Depending on what equipment the airfield has, what the aircraft is capable of, what the pilot is certified to do and the weather that is on the airfield will determine which of these approaches you will do. Here are some of the more common ones you may see in an airliner.
A precision approach will give you full guidance, both vertically and laterally, to guide you down to a point where you can see the runway. This information can come from a set of radio beacons on the ground, satellite information or from a controller.
|Approach Type||Equipment Used||Used For|
|Instrument Landing System (ILS)||A localizer and glideslope radio beacon||Most precise available, the most common for airliner operations.|
|GBAS Landing System (GLS)||GPS Satellite systems and ground transmitters||A new alternative to ILS, for difficult approaches|
|Precision Approach Radar (PAR)||A radar dish and a controller||Commonly as a backup, or at military airfields|
Lucash, CC BY-SA 3.0, via Wikimedia Commons
Using a localizer beacon at the end of the runway, and a glideslope beacon at the side, the aircraft is guided along two radio signals to the touchdown point. These can be accurate enough to position the aircraft all the way down to touchdown and steer it along the runway. The pilots need to tune the ILS frequency into their aircraft's radio navigation system to receive the correct signals.
Like an ILS, but instead of using a set of radio beacons, the aircraft is guided by being fed information from a set of ground stations, which are in turn fed details about the position of the aircraft through GPS satellites.
Not common, but as they do not need radio signals that go out in straight lines, the station can guide the aircraft around curves and turns to avoid terrain and built up/sensitive areas. Only some aircraft are equipped to do GLS and is only an option on the A320 family.

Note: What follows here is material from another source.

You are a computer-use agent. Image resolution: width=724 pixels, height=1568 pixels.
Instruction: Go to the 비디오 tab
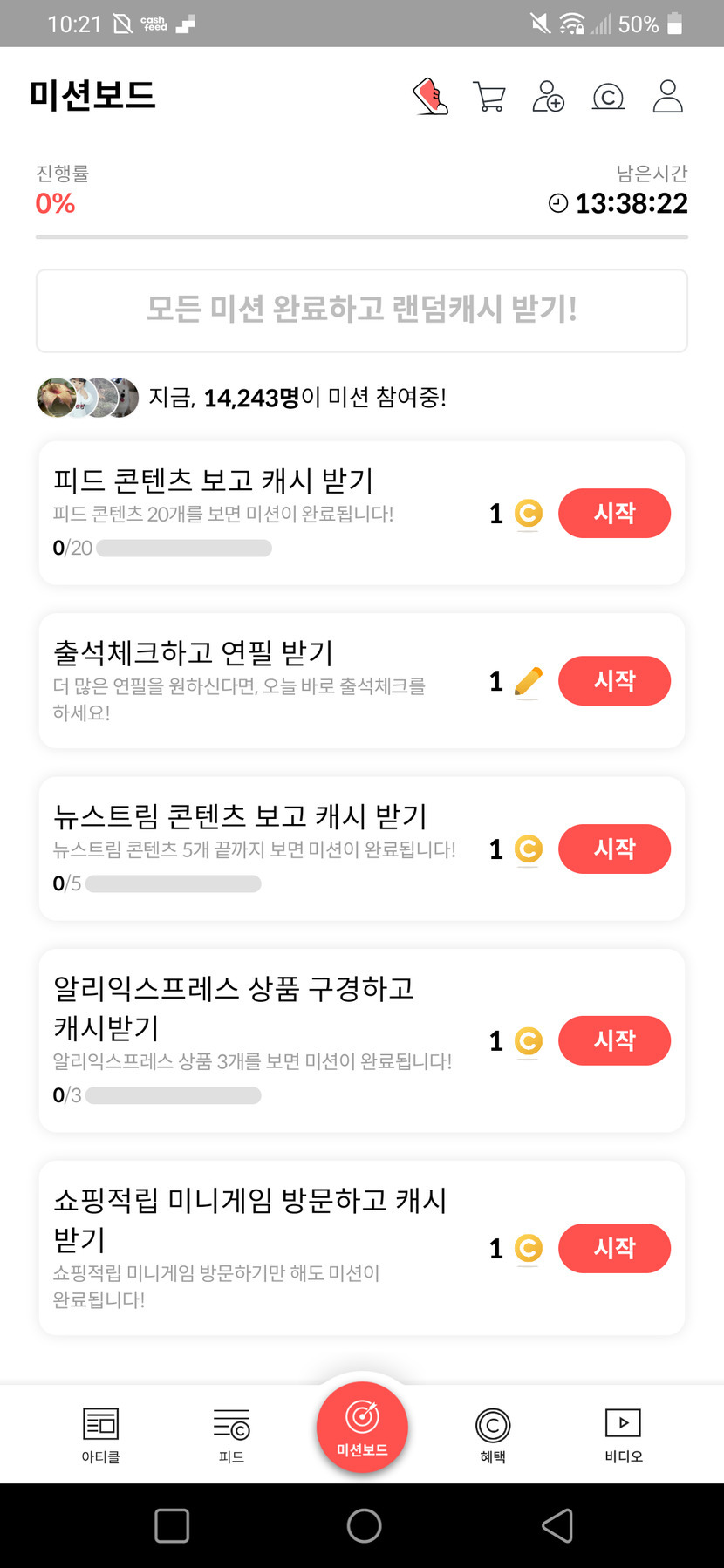623,1434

This is an approach where a controller, with an advanced radar, steers you towards the runway while telling you corrections to your heading or altitude. To the pilot, the controller will give you corrections such as, “Left 2 degrees”, “Right 3 degrees”, “Slightly high, correcting”, to bring you towards the runway.
When all other systems fail, this system can be used as a backup to provide these kinds of approaches, and several large international airports will practice these to keep the controllers skills current. Military airfields commonly use them as they can be set up much quicker than an ILS for use in temporary airfields and rely entirely on a radar, which can be portable.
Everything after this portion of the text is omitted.